### [WHAT THE TASK ASKS]
Turn every line of the records into a Markdown table with the columns n and Line, giving each line its row number and skipping blank lines. Omit the pictures from your answer.

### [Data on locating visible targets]
>> Begin

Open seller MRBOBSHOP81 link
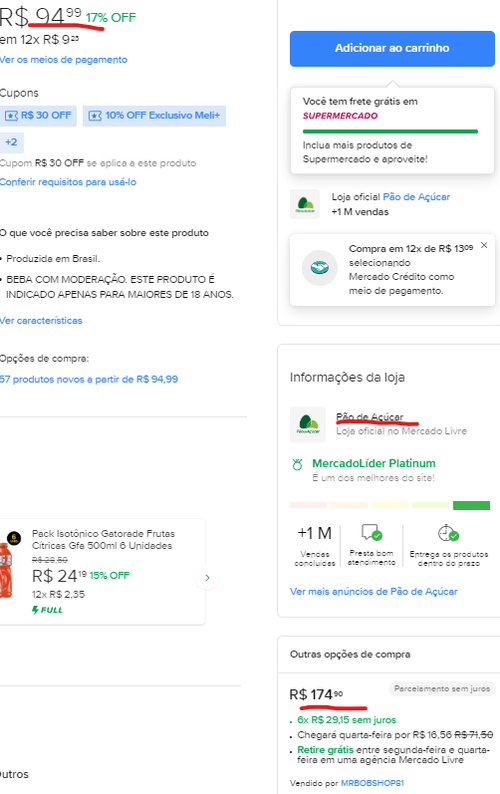Image resolution: width=500 pixels, height=794 pixels. (372, 783)
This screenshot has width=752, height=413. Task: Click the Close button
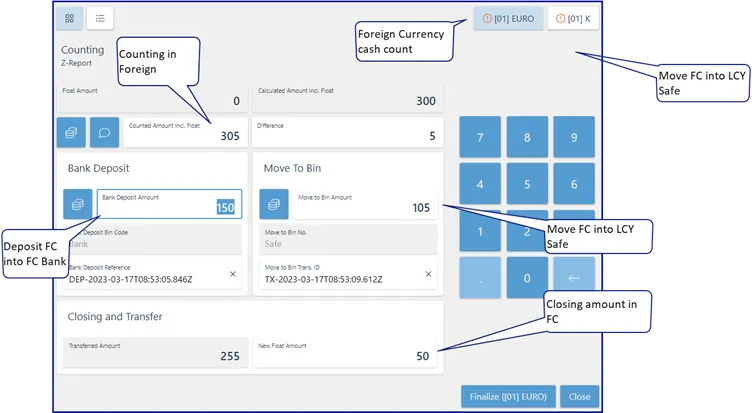tap(579, 397)
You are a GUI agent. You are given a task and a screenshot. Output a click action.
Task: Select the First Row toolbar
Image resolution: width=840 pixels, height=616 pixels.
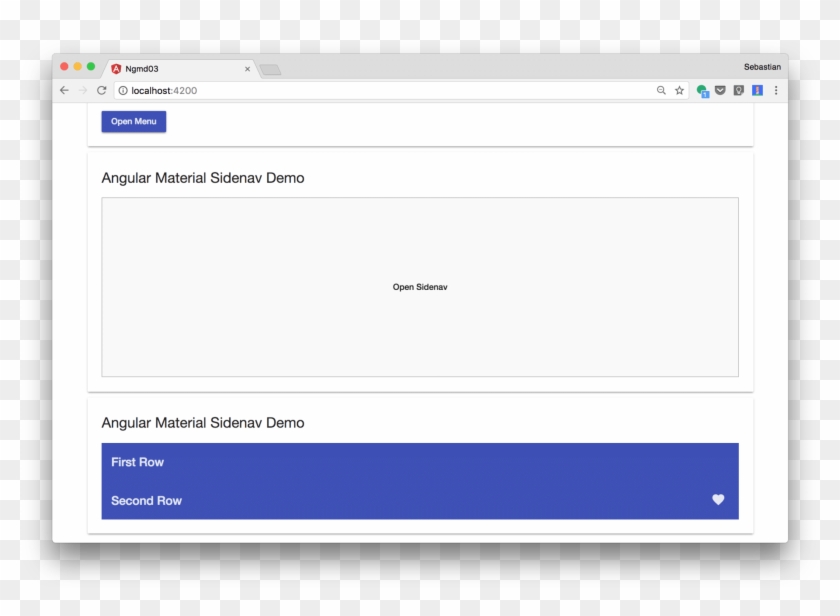pos(137,462)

>> End

### [CORRECT RESULT]
| n | Line |
|---|---|
| 1 | Open seller MRBOBSHOP81 link |
| 2 | Image resolution: width=500 pixels, height=794 pixels. (372, 783) |
| 3 | This screenshot has width=752, height=413. Task: Click the Close button |
| 4 | tap(579, 397) |
| 5 | You are a GUI agent. You are given a task and a screenshot. Output a click action. |
| 6 | Task: Select the First Row toolbar |
| 7 | Image resolution: width=840 pixels, height=616 pixels. |
| 8 | pos(137,462) |